Anti-trust cases have been much in the news recently, but many courts are subverting efforts to put the brakes on enterprises that wield more power than should be permissible in a democratic society. Anti-trust initiatives have chalked up a few successes over the years, but even more failures. Now courts are reverting to the Gilded Age jurisprudence of the nineteenth century, before anti-trust laws existed, to claim they lack authority to break up companies that control both the production and distribution of goods and services. I have always thought this kind of control is what in fact constitutes a monopoly. Not so, we are told in recent decisions, such as the AT&T-Time Warner case. Going forward, let’s not put all of our hopes for reigning in gigantic internet platforms into this one basket.

Several ideas have been suggested to change how courts work, from having more judges, a better process for selecting them, ending the political election of judges, term limits, scaling back the expansion of powers Congress gave the courts in the 1920s, putting Supreme Court judges back to occasionally “riding the circuit” as they used to do—giving them a better feel for cases early on so they could act more in synch with other courts instead of the dizzying reversals and re-reversals of decisions as circuit courts reverse district courts and appeals courts reverse circuit courts and the Supreme Court finally settles this head-spinning process. Some of these reforms may be better than others, but reform the courts we must. While it is very encouraging that the new Administration is nominating better-qualified individuals for vacant judgeships, this is a years-long process that cannot alone provide the system of justice our nation so badly needs.

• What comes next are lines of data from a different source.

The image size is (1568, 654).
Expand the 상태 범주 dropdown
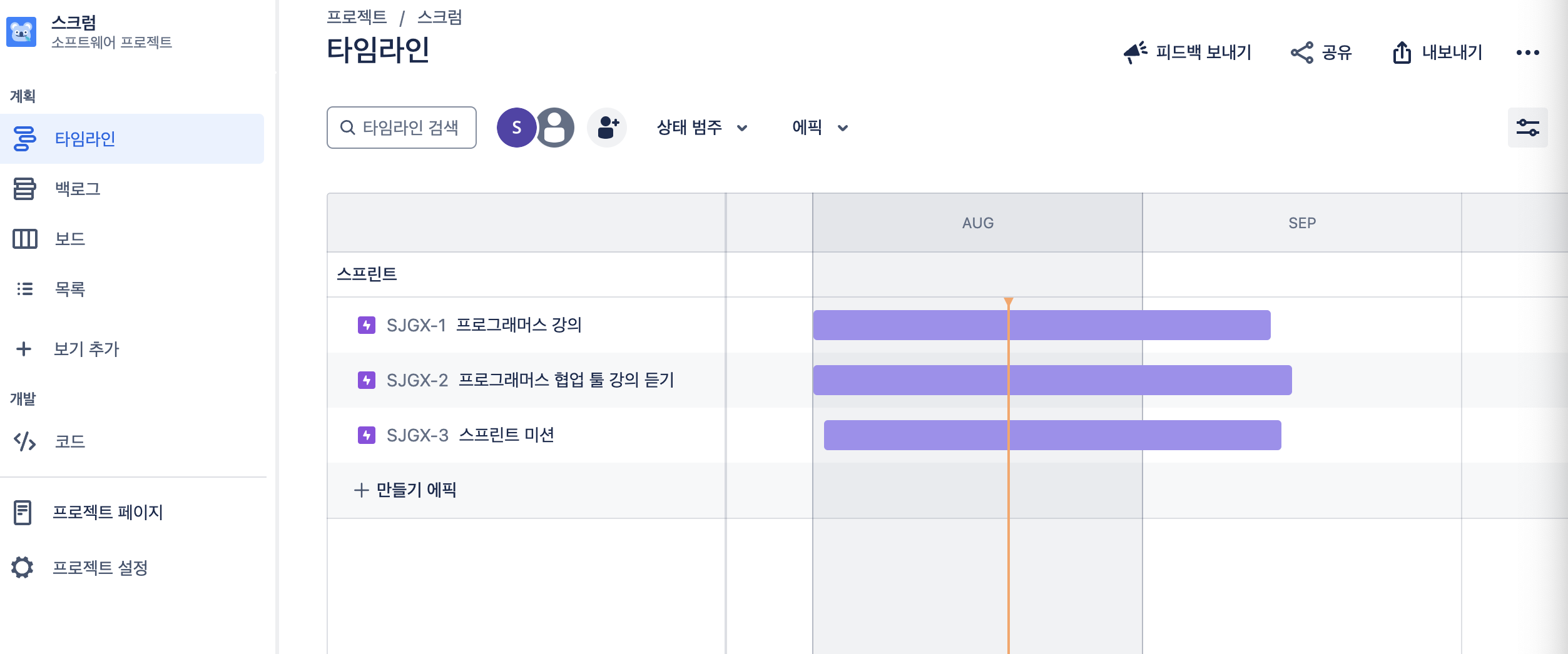point(702,128)
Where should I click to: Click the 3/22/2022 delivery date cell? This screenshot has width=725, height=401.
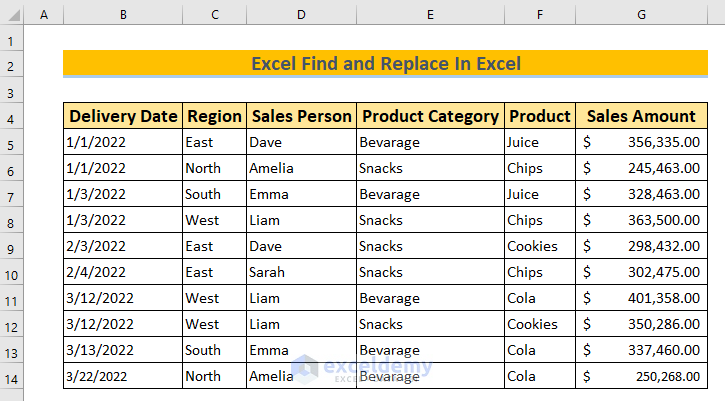[123, 376]
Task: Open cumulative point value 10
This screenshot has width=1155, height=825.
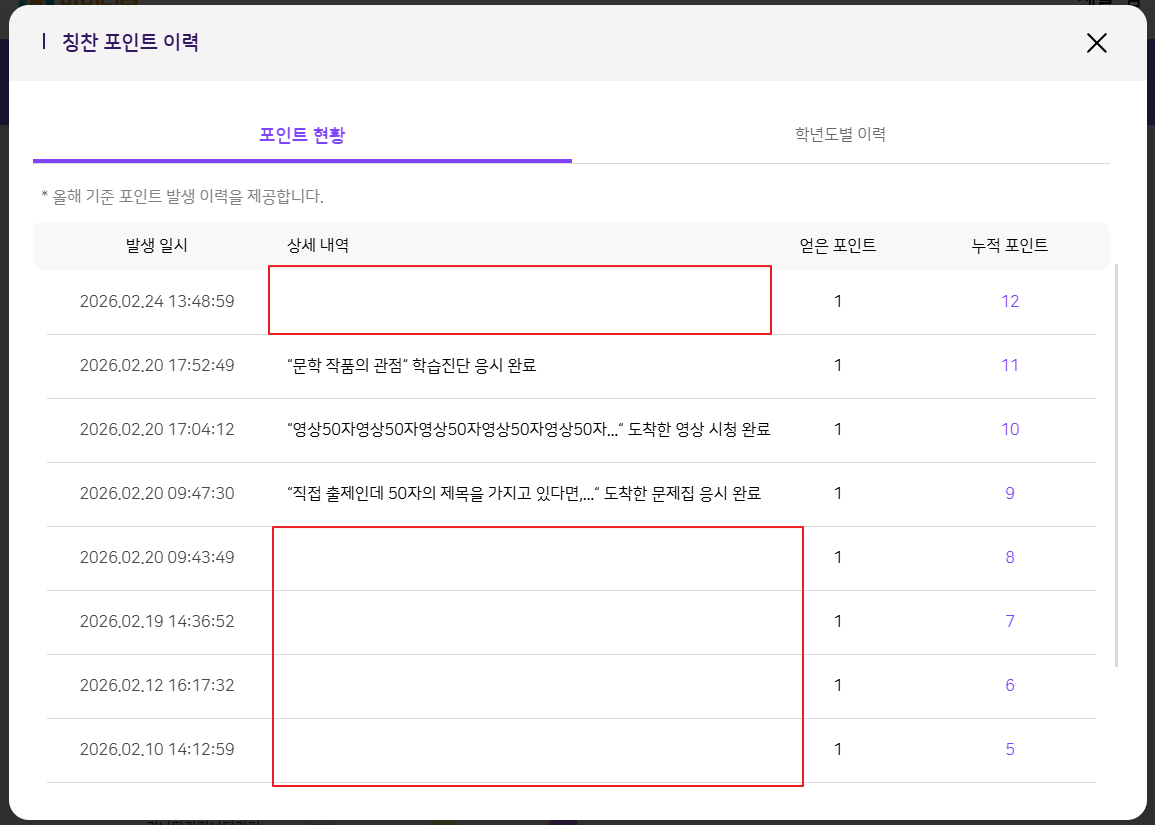Action: click(x=1010, y=429)
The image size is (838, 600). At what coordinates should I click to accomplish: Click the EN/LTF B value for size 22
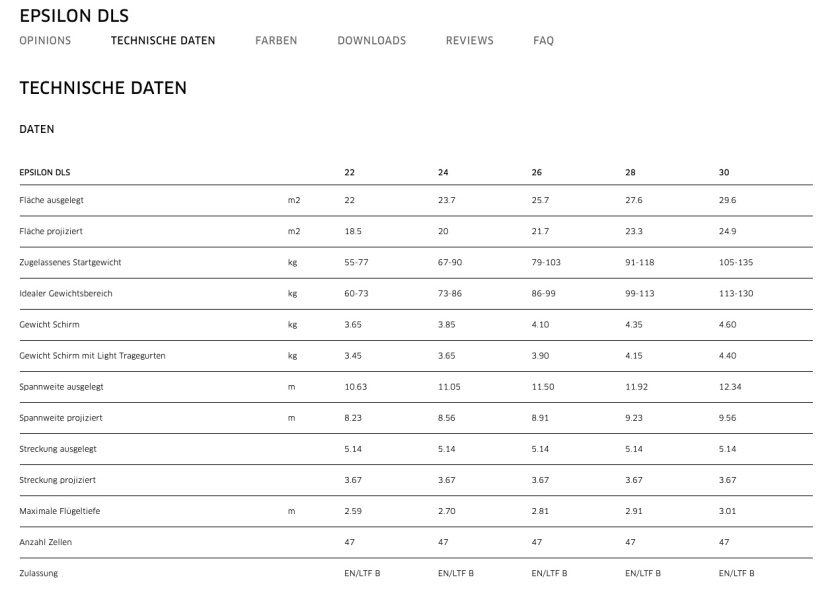tap(362, 573)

Regular readers of these musings will guess my other “ugly”. It is the sad state of our news and information infrastructure that is failing to provide us with the facts and informed citizens must have if we are to perpetuate self-government. Wait a minute, some will say, isn’t your friendly blogger getting carried away on this one? I don’t think I am. When citizens are denied fact-based investigative journalism, when giant media companies have shuttered newsrooms in communities across the nation, when half of all newsroom employees have lost their jobs in recent years, when loud and insulting opinion-shouting has replaced calm presentation of hard news, when media stoke the flames of partisanship, when whole “beats” like statehouse and community coverage have disappeared in so many places, when corporate-produced “infotainment” is seemingly all that matters to huge consolidated media companies, when public radio and television are starved for resources, when the transformational powers of the internet treat us merely as products to be sold to advertisers—then, my friends, something truly ugly is happening.

If we are to fix any of the ills discussed above, and others, we must first fix this. If we are to have reforms, we must have media that informs. If we are to have democracy, we must have media democracy. We need citizens—you and me—to take up this cause and organize to make sure elected officials at all levels understand that we are demanding a news and information system that serves the needs of successful self-government. We now have an opportunity to advance this goal. I hope I am right that the clouds are parting instead of gathering.